The interface definition of the Setup command can be found in module supif.
Warning
The array does not have a fixed size but it has a limit of 100 elements. A limit is needed by the CII XML ICD.
<method name="Setup" returnType="string" throws="ExceptionErr">
<argument name="payload" type="nonBasic" nonBasicTypeName="SetupElem" arrayDimensions="(100)"/>
</method>
SubsysNames Command¶
The SubsysNames command reports in a comma separated list, the subsystems managed by the System Supervisor. An example of the output generated by the SubsysNames command is shown below. The URI shall be adapted to the correct values.
$ supClient zpb.rr://134.171.3.48:30519 SubsysNames ""
subsim2, subsim3
SubsysStatus Command¶
The SubsysStatus command provides information about each subsystem managed by the System Supervisor.
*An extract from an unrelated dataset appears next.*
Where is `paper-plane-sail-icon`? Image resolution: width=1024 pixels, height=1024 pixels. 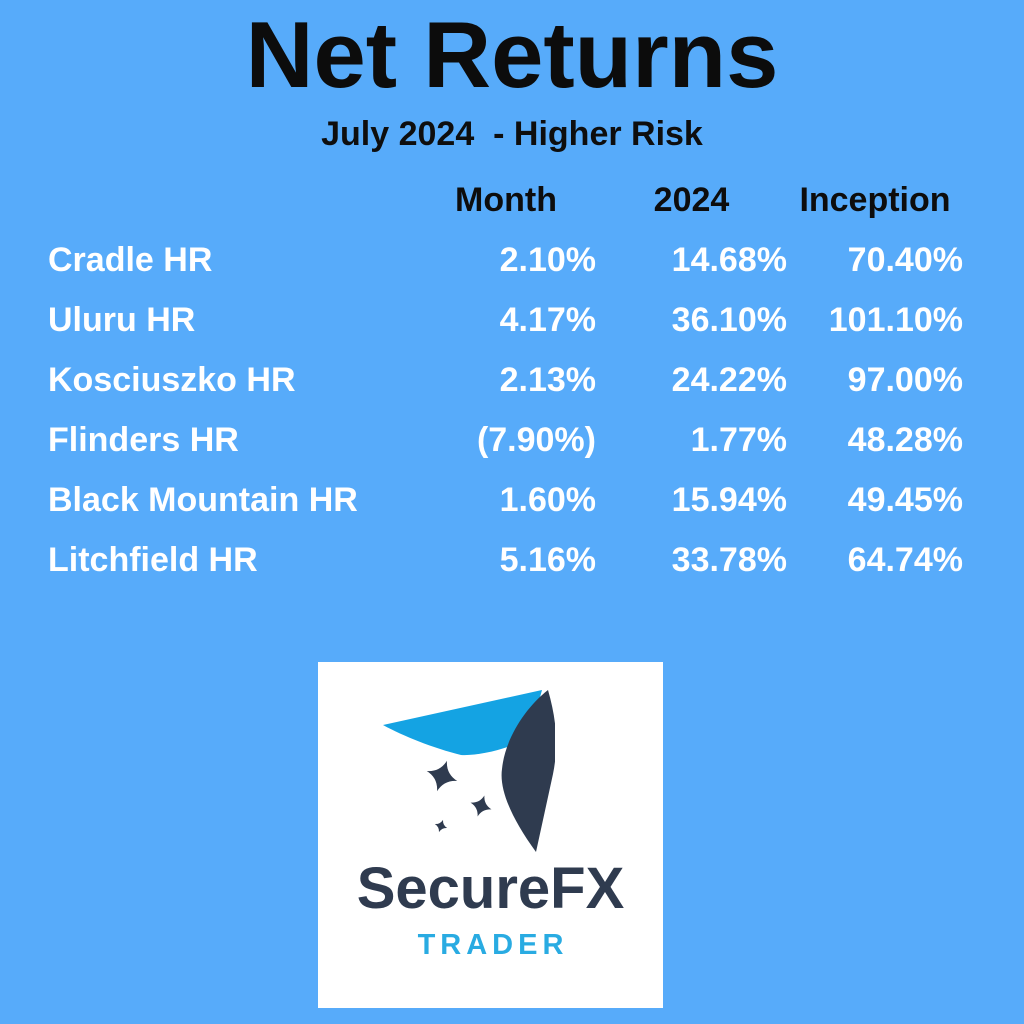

An example of the output generated by the SubsysStatus command is shown below.
$ supClient zpb.rr://134.171.3.48:30519 SubsysStatus ""
subsim2.access = true
subsim2.scope = internal
subsim2.connection_status = Connected
subsim2.state = Operational
subsim2.substate = Idle
subsim3.access = true
subsim3.scope = internal
subsim3.connection_status = Connected
subsim3.state = Operational
subsim3.substate = Idle
Subscriptions¶
Each subsystem instance created by the factory subscribes to the status of the subsystem. The subscription follows the following naming convention. The System Supervisor relies on this convention to monitor the status of the subsystems.
Subsystem |
Parameter |
end point |
---|---|---|
<subsystem> |
status |
<ps endpoint>/std/status |
Publishing¶
The System Supervisor publishes as any other subsystem its estimated state/substate. This can be used to build a hierarchy of subsystems.
Parameter |
end point |
---|---|
status |
<ps endpoint>/std/status |
Signal Handling¶
The supervisor handles the SIGUSR1 emitted by Nomad to notify when changes in the template configuration file at run-time. When the Supervisor receives this signal, it reloads the configuration and reconnect to the given subsystem if needed.
Troubleshooting¶
Logging¶
The System Supervisor implements logging levels according to the log4cplus package where the concept is:
ALL < TRACE < DEBUG < INFO < WARN < ERROR < FATAL < OFF
The basic log levels supported by the SysSup for troubleshooting are listed in the table below.
Name |
Verbosity |
Description |
---|---|---|
ERROR |
very low |
Provide logging only in case of errors. |
INFO |
low |
Provide information for the most important actions. |
DEBUG |
medium |
Provide additional information for the developer. |
TRACE |
very high |
Includes all the function tracing. |
To activate a new logging, the command SetLogLevel shall be used. See the example below.
$ supClient zpb.rr://134.171.3.48:30519 SetLogLevel "TRACE"
Logging Configuration File¶
The behavior of the logging can be controlled using a log property file. The SysSup provides a simple property that defines the basic configuration to get the logging on the console. More complex configuration is possible by providing a custom property file.